# vb.net Datagridview



## StevenSmith (Jan 7, 2009)

Hi 
I am having the following problem with a data grid (This is my child grid). My data grid is bound to a binding source which is bounded to a dataset filled with data. 
I want the user to be able to add new rows and as they add rows certain fields needs to be populated (There fields is not visible in my grid) with data from my parent dataset.
I add the data in the following handler

```
AddHandler dataset.table.TableNewRow, AddressOf AddNewPreRow
```


```
Private Sub AddNewPrePopulatedWarehouseLocationRow(ByVal sender As Object, ByVal e As System.Data.DataTableNewRowEventArgs)
            e.Row.Item("ColumnName") = CStr(SelectedParentRow.ColumnName)             
        End Sub
```
If the user moves to a new row the values is populated (if I make the invisible columns visible I can see that they do get populated) and if the user goes back the row
disappears like i want to.
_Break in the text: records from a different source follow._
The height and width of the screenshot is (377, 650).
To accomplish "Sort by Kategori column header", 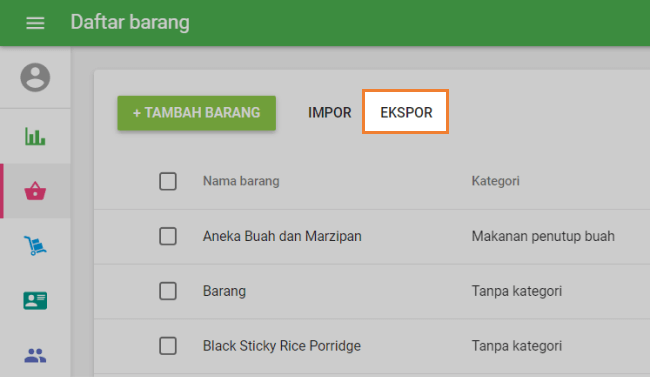I will 495,181.
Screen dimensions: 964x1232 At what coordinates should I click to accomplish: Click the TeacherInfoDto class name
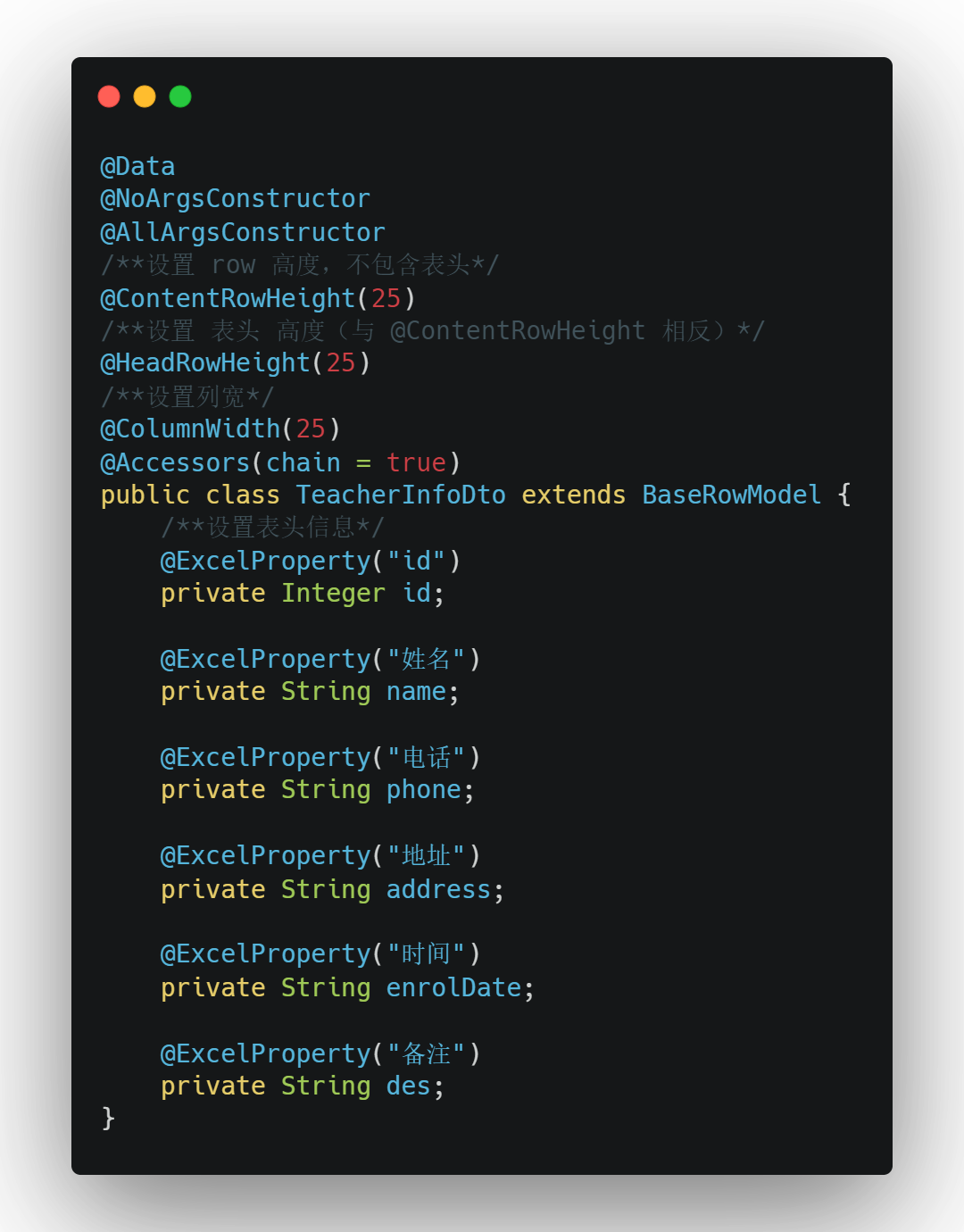401,495
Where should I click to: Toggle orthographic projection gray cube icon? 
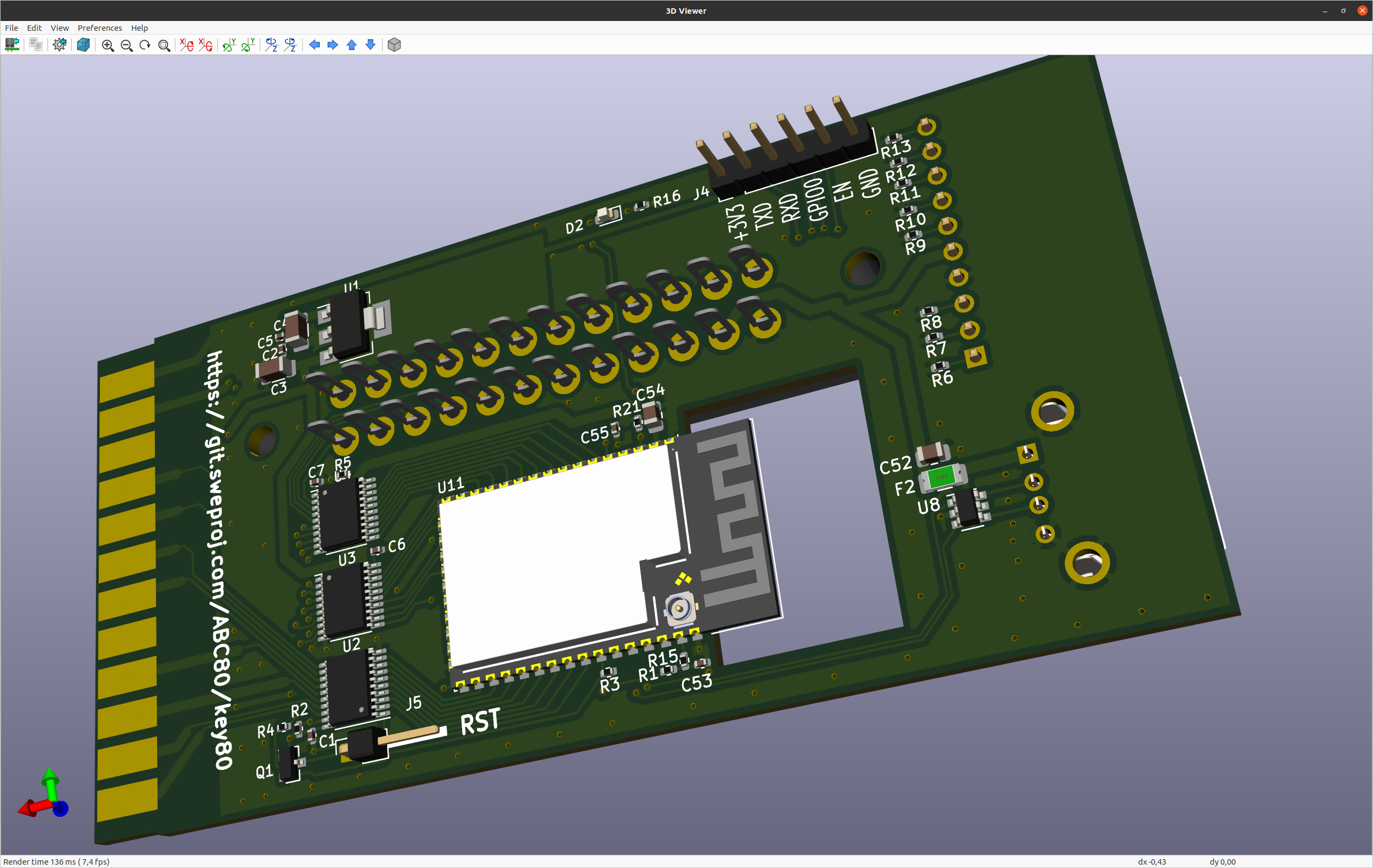(394, 45)
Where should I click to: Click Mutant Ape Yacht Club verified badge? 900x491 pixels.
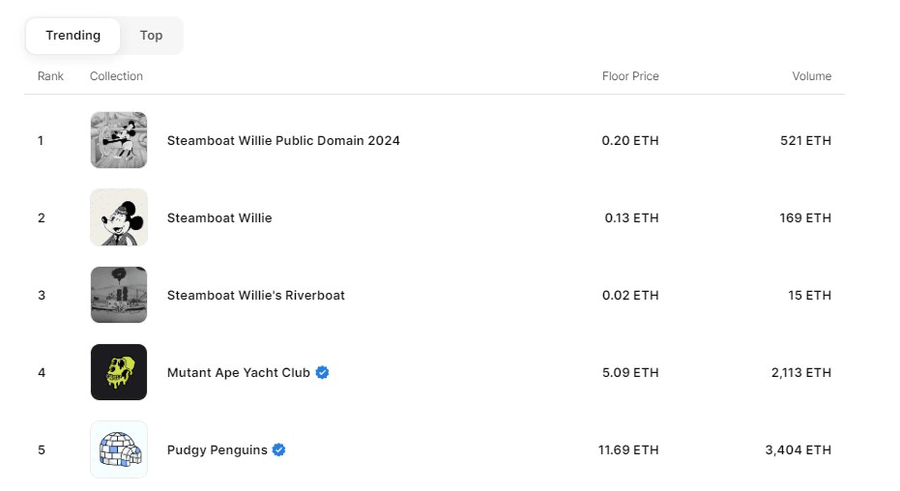click(322, 372)
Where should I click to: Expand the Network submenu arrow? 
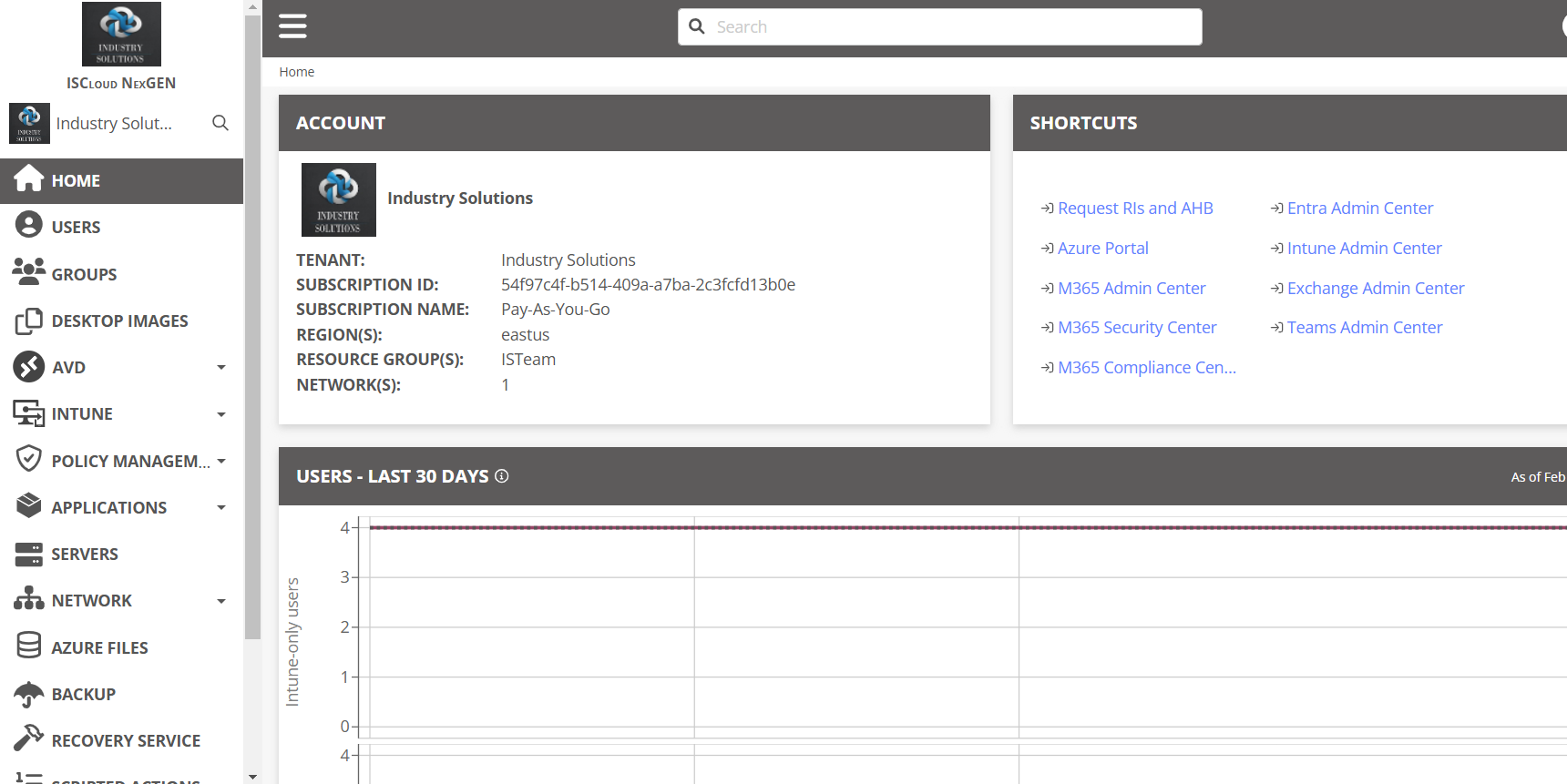point(220,601)
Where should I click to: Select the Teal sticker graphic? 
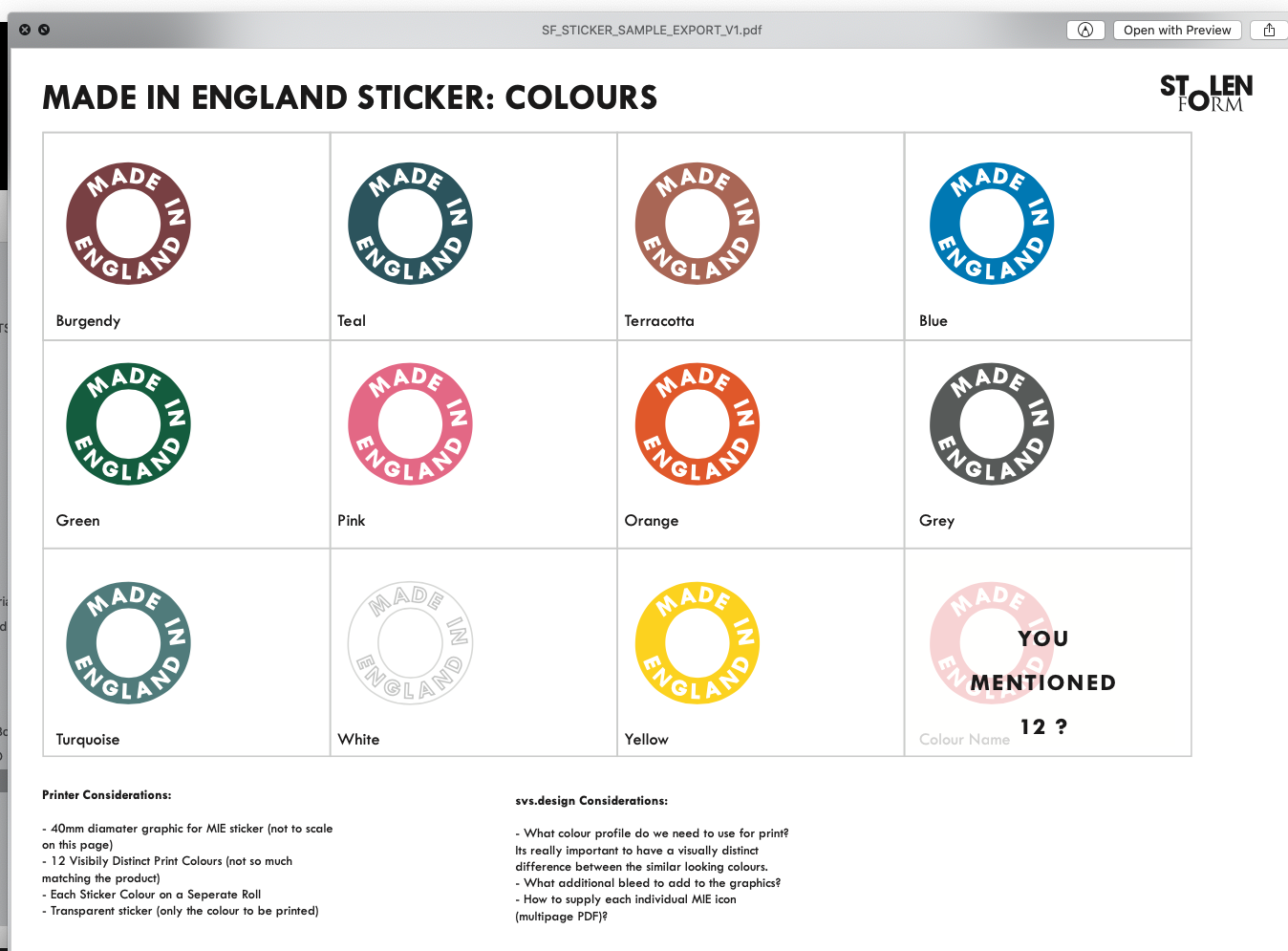point(410,224)
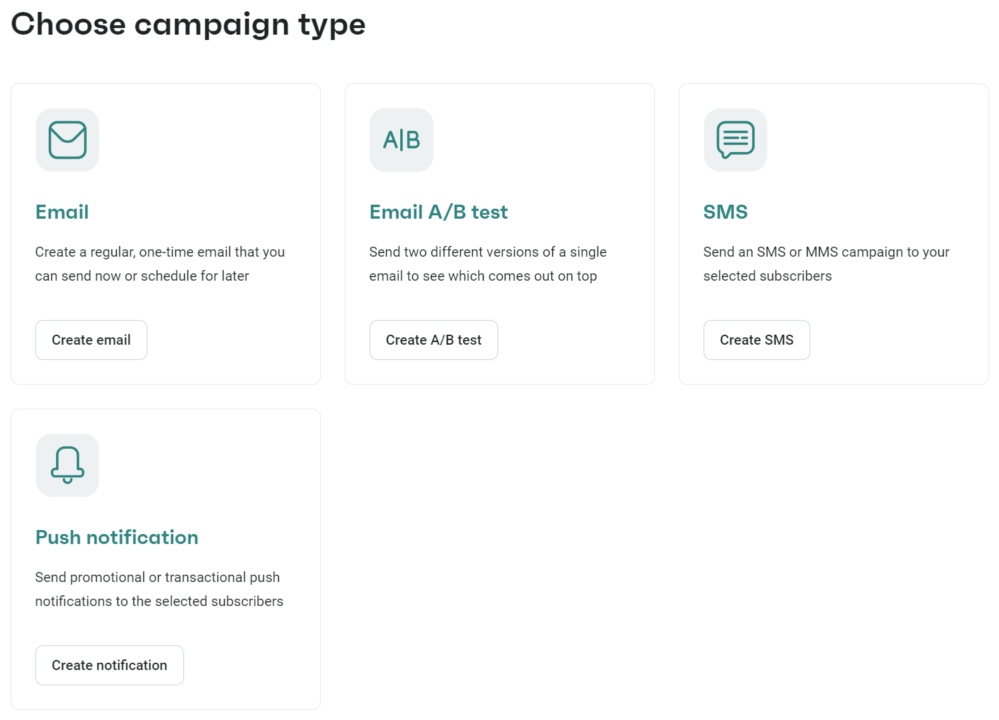
Task: Select the Email A/B test title
Action: (x=438, y=212)

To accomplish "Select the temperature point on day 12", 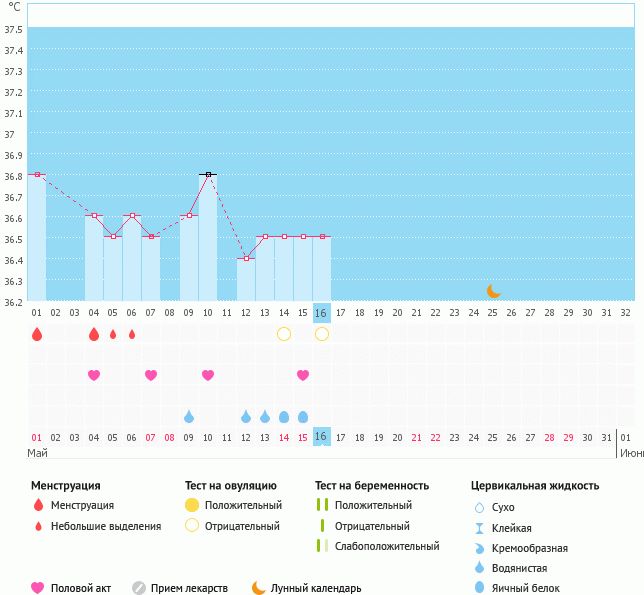I will point(246,258).
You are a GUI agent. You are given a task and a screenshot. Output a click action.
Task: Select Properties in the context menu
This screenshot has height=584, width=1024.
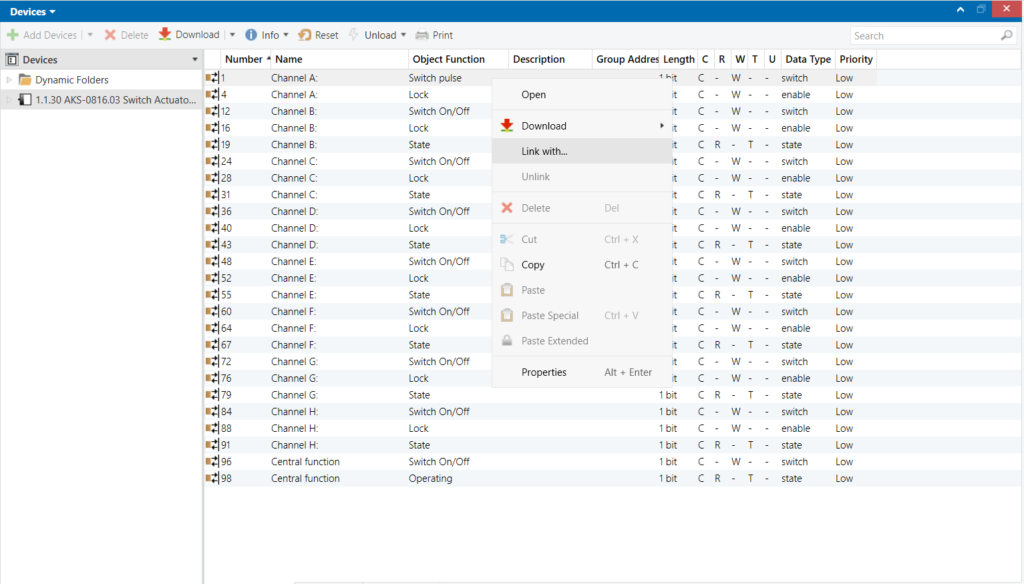[544, 372]
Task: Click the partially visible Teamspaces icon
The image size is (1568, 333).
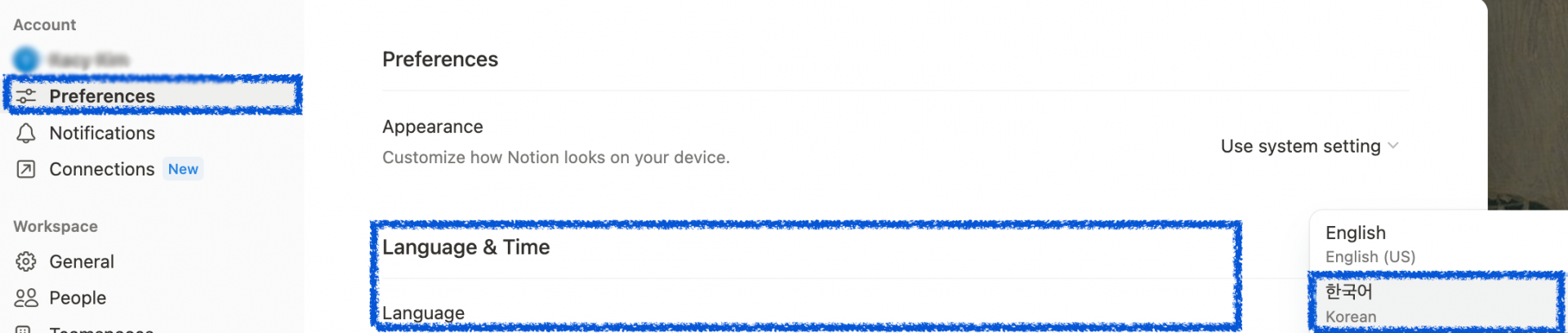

I also do a validation on the CellEndEdit and in here I make use of the rowindex. 

But the problem comes when the user goes to the new line enter a value in the first cell (By this time the dgv seems to be taking this as a new row and it is not "Dirty anymore"
And it shows a new line with * beneath this line) which is all ok.....

This far we have 2 lines - 
1. The line that i just created and added info into the first column (This line has a pencil next to it)
2. An empty line beneath it (This line has a * next to it)

If i use the mouse and click on another row
1. The newly add line with the pencil next to it cleans itself (I suppose this is because i did not enter all the required fields yet and the data binding discards the data)
But the empty line remains there
2. Now the validation fires for this line and a get a Index <XX> does not have a value
3. There is now 2 empty lines then new one now has a Play button sign and the line beneath it has a *

In my validation i check for the following to execute validation
If (dgv.Rows(RowIndex) IsNot Nothing) AndAlso Not dgv.Rows(RowIndex).IsNewRow AndAlso dgv.IsCurrentRowDirty Then --> result in true

Please if someone knows how to fix this i will appreciate it.

Thanks,
Steven


----------